> _Aim of the exercise_
Check each line of the listing for the string "word". Copy those where it appears.

> _Data shown_
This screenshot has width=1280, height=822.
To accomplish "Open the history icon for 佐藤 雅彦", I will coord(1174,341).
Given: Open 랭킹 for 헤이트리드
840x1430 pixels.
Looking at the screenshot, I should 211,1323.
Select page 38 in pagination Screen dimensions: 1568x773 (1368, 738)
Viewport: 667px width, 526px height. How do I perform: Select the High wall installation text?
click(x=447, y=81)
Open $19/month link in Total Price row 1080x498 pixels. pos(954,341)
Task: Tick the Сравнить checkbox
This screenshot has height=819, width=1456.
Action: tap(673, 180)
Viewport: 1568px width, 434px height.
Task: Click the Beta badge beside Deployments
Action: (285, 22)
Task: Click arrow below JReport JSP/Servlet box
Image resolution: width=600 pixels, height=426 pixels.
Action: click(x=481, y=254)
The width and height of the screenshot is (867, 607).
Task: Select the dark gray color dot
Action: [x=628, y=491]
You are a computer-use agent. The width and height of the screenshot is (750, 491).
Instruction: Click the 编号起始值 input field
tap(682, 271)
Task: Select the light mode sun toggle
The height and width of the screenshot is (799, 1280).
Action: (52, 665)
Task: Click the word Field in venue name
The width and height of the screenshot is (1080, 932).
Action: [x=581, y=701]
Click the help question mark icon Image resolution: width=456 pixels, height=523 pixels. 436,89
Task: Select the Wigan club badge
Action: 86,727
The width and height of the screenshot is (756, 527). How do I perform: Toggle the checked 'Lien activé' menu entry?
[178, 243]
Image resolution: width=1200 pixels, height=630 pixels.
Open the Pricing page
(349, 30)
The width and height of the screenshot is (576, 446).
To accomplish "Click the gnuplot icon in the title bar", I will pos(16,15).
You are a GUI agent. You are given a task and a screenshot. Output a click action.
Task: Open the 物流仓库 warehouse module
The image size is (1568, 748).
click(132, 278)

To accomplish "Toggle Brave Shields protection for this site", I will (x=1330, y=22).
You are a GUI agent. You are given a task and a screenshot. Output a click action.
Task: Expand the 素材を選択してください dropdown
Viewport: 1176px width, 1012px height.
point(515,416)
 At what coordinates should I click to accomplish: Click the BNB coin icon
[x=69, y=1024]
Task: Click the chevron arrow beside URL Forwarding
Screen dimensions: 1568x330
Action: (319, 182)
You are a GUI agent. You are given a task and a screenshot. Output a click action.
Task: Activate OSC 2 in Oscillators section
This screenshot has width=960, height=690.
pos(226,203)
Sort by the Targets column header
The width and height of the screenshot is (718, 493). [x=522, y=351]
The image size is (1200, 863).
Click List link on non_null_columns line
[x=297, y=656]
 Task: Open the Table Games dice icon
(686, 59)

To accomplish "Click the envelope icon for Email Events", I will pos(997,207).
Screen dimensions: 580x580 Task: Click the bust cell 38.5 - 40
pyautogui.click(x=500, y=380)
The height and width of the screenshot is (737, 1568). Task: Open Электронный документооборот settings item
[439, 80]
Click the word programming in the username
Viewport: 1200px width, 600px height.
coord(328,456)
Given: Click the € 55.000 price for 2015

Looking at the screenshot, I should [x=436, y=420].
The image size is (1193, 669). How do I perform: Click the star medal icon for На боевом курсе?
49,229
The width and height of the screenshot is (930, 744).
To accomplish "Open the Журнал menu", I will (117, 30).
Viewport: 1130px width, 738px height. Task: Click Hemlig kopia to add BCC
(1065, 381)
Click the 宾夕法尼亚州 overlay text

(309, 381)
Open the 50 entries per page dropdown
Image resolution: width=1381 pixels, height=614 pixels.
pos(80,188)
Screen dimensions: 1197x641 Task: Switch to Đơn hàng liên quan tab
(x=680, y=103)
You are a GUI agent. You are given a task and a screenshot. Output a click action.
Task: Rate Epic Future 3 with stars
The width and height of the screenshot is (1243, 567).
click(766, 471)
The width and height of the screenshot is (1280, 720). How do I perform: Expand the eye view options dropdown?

> _Result for this exercise_
Task: Click the word Field in venue name
Click the word programming in the username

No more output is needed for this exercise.